Former corps of the Swedish Army

The Svea Logistic Corps (Svea trängkår, T 1) was a Swedish Army logistic corps operating between 1891 and 1997. The unit was based in Linköping.

==History==
The unit has its origins in the Logistic Battalion (Trängbataljonen) which was divided in 1891 into two battalions, Svea Logistic Battalion (T 1) and Göta Logistic Battalion (T 2). Svea Logistic Battalion took over the camp that the Logistic Battalion had had at the Higher Artillery School's (Högre artilleriläroverket) previous premises in Marieberg in Stockholm. In 1893, the battalion raised the Norrland Logistic Battalion (T 3), which was relocated to Fredrikshov Castle in Östermalm, Stockholm before the battalion was relocated to Sollefteå in 1898. In 1902, the battalion was organized as the 1st Svea Logistic Corps (T 1). In connection with the name change, the corps began to raise the 2nd Svea Logistic Corps. In 1904 the corps regained the name Svea Logistic Corps at the same time as the 2nd Svea Logistic Corps was given the name Västmanland Logistic Corps (T 5) and in 1907 was relocated to Salbohed.

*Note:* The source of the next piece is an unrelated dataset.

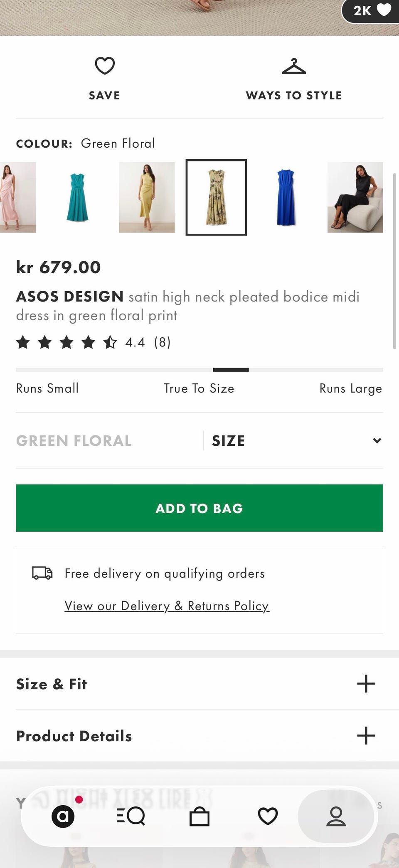Open View our Delivery & Returns Policy link
This screenshot has height=868, width=399.
(x=167, y=606)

In 1903, it was decided that the Svea Logistic Battalion would be relocated to Örebro. The corps left Marieberg in 1907 and moved into newly built barracks at Västra Mark in Örebro. In connection with the Defence Act of 1925, it was intended that two logistic corps would be disbanded. The corps in question were Västmanland Logistic Corps (T 5) and Östgöta Logistic Corps (T 6). However, Östgöta Logistic Corps was not a completely given candidate, as it had a better location than Svea Logistic Corps had. However, the decision was made that the oldest corps would remain. As a compromise in the matter, it was decided that Svea Logistic Corps would be relocated from Örebro to Linköping and take over Östgöta Logistic Corps' barracks. In the autumn of 1927, the relocation of Svea Logistic Corps began and on 1 June 1928, the Swedish war flag was hauled for the last time at Västra Mark in Örebro. Only four officers accompanied the move. Most of the employees at Östgöta Logistic Corps, on the other hand, remained in their positions.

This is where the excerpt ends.